What are the most important outcome measures to track during Waon therapy for ME/CFS?

The most important subjective outcomes are fatigue severity (Chalder Fatigue Scale or Fatigue Severity Scale), symptom diary for PEM episodes, and activity level (steps/day or upright hours). Objective measures that provide early mechanistic confirmation of benefit include resting heart rate (which typically declines), HRV (which increases with parasympathetic recovery), and orthostatic heart rate change on standing (which typically decreases). Laboratory measures of HSP70 and inflammatory cytokines (CRP, IL-6) provide mechanistic validation but are not routinely required for clinical management. Progress photos of daily symptom ratings on a simple 0 to 10 scale are the most practical monitoring tool for home use.

Conclusion: Thermal Therapy as a Low-Risk Intervention for ME/CFS

Waon therapy and its accessible analogue, low-temperature far-infrared sauna, represent evidence-supported, biologically coherent, and patient-acceptable interventions for ME/CFS that directly address the autonomic dysfunction, neuroinflammation, and mitochondrial energy impairment documented in this condition. The Japanese clinical evidence, while from small studies requiring replication in larger Western trials, consistently demonstrates clinically meaningful improvements in fatigue, pain, sleep, and autonomic function with properly adapted Waon protocols.

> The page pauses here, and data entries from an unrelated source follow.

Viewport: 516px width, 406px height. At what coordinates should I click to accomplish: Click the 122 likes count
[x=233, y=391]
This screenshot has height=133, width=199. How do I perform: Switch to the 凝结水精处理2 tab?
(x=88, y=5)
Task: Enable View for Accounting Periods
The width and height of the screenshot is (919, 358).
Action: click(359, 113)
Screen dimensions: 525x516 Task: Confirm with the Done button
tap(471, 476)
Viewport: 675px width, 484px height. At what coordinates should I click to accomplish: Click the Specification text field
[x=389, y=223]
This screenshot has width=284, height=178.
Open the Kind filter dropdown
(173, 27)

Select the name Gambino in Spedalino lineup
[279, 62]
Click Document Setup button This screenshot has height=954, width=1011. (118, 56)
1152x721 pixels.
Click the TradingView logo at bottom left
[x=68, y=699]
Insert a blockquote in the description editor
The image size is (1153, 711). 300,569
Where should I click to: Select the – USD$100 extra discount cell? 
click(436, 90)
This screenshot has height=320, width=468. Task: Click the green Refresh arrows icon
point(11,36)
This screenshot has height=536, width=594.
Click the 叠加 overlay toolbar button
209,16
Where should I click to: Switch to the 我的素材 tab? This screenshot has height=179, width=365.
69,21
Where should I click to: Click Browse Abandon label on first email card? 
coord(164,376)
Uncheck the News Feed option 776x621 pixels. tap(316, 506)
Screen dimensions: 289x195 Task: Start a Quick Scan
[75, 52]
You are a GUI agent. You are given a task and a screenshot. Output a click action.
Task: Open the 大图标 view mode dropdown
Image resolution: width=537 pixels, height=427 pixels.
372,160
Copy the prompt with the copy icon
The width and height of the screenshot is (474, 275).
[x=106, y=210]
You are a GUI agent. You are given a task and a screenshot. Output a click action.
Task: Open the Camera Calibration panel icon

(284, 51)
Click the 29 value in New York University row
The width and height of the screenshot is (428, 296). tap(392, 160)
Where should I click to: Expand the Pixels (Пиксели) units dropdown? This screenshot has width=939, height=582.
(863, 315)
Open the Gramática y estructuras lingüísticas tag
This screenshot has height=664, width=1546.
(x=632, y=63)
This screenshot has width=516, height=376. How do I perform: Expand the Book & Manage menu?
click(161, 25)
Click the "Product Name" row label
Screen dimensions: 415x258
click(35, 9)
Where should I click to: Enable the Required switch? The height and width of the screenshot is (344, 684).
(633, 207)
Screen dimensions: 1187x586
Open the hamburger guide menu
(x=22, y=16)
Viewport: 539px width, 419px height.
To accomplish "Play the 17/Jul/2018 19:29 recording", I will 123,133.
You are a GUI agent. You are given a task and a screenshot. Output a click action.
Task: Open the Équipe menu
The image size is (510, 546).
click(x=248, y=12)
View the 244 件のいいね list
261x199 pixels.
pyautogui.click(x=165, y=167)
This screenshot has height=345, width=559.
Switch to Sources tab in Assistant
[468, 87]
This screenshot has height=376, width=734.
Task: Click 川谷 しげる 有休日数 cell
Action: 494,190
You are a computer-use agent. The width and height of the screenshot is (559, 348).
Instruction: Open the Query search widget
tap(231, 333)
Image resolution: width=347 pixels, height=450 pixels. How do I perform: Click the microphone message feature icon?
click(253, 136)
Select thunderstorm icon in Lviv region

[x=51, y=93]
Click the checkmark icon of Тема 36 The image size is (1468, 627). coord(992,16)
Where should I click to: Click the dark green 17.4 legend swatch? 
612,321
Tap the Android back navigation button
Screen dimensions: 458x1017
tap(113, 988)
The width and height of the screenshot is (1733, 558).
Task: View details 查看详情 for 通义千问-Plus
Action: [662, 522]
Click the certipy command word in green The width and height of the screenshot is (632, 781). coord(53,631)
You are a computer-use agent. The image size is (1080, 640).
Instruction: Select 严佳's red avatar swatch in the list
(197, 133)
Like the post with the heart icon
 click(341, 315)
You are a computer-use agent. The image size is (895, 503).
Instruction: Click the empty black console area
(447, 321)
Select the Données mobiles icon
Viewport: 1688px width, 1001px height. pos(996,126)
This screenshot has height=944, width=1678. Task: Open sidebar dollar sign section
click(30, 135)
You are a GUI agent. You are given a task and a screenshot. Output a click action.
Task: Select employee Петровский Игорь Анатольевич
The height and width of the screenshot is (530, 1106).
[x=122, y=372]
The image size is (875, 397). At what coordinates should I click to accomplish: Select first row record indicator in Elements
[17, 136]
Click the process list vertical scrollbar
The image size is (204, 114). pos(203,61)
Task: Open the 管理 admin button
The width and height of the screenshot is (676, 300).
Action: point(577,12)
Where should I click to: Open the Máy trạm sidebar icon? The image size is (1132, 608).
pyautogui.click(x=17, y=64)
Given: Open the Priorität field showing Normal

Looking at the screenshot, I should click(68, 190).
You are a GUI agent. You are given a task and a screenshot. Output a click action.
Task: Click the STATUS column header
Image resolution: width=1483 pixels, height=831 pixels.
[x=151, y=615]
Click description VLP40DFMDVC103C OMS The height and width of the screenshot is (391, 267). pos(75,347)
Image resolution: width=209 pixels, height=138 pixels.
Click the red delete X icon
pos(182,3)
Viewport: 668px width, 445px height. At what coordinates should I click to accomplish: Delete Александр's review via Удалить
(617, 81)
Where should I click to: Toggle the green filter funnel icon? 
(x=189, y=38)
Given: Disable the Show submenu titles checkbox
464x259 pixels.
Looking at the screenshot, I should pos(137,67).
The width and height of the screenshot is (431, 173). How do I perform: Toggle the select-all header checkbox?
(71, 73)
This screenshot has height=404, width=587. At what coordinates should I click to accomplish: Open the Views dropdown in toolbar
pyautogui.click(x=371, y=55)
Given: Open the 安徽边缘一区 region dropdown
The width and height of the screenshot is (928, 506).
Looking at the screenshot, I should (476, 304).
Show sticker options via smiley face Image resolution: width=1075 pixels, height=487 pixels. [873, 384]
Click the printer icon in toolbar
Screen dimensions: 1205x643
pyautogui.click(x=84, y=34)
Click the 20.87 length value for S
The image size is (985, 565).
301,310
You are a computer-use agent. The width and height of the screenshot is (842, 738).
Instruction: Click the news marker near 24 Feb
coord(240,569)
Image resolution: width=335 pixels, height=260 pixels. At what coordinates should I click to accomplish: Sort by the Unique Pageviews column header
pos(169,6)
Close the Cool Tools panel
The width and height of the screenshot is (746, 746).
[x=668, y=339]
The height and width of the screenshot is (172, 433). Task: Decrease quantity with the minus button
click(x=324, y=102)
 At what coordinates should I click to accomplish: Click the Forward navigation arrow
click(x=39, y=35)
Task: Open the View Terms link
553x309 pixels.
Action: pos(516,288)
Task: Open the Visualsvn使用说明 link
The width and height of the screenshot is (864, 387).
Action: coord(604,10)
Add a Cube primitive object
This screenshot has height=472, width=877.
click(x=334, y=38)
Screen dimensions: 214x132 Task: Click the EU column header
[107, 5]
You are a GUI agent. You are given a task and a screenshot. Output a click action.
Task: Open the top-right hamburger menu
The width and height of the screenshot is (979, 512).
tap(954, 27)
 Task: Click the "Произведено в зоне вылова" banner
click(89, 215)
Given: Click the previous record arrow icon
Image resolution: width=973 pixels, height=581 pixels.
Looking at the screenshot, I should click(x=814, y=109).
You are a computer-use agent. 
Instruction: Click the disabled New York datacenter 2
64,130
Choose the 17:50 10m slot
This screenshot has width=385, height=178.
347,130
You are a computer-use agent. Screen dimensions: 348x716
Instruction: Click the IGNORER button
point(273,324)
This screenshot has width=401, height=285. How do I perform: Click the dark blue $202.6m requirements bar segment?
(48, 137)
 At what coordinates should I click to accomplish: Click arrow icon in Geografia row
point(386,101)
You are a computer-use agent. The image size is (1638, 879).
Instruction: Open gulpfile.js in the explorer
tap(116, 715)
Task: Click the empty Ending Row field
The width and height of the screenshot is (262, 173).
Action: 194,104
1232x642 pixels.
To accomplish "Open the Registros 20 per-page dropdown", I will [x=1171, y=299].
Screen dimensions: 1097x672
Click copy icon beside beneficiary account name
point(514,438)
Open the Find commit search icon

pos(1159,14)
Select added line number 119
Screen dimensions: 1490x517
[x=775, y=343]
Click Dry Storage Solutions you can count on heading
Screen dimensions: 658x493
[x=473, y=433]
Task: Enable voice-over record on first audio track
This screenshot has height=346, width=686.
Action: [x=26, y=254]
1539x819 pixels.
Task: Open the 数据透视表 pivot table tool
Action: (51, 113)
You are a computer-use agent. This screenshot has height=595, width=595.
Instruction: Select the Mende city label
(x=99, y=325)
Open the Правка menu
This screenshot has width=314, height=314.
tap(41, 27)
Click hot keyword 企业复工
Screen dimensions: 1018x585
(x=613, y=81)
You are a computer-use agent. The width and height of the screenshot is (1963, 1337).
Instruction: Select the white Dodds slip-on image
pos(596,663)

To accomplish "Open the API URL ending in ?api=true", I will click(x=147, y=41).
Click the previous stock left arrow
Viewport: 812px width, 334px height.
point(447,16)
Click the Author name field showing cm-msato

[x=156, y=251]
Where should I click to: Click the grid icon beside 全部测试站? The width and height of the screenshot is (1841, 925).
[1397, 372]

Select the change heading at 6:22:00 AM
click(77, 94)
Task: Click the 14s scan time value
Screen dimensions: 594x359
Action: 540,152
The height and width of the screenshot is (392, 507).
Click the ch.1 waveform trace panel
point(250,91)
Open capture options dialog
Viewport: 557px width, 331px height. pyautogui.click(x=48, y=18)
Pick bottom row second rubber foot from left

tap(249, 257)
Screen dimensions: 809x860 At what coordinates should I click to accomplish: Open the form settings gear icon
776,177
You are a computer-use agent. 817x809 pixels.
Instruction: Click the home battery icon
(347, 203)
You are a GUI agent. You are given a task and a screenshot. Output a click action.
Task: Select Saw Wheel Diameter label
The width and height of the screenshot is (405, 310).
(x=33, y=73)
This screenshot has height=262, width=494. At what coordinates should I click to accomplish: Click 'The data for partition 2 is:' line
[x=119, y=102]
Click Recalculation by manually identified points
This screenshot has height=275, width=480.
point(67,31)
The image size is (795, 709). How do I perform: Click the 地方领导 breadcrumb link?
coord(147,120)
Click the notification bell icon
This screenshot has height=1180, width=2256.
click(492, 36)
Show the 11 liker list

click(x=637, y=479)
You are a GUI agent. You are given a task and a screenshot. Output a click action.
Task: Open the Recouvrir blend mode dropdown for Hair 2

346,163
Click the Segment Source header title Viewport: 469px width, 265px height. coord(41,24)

The passive, non-exertional nature of Waon therapy is its critical advantage over exercise-based interventions in ME/CFS. By providing the metabolic and physiological stimulus of thermal stress without requiring muscular work or aerobic metabolism, Waon can improve functional capacity in patients who are too severely ill to benefit from exercise-based prehabilitation strategies. For the substantial proportion of ME/CFS patients with orthostatic intolerance, the lying-down Waon protocol provides ANS-normalizing thermal stimulation without the orthostatic challenge that makes traditional sauna impossible for these individuals.

As the field moves toward understanding ME/CFS as a biological rather than psychological condition, mechanistically coherent physical interventions like Waon therapy deserve inclusion in comprehensive ME/CFS management programs. Larger randomized controlled trials using validated ME/CFS outcome measures and monitoring for PEM events are the clear research priority needed to support guideline inclusion of this promising intervention.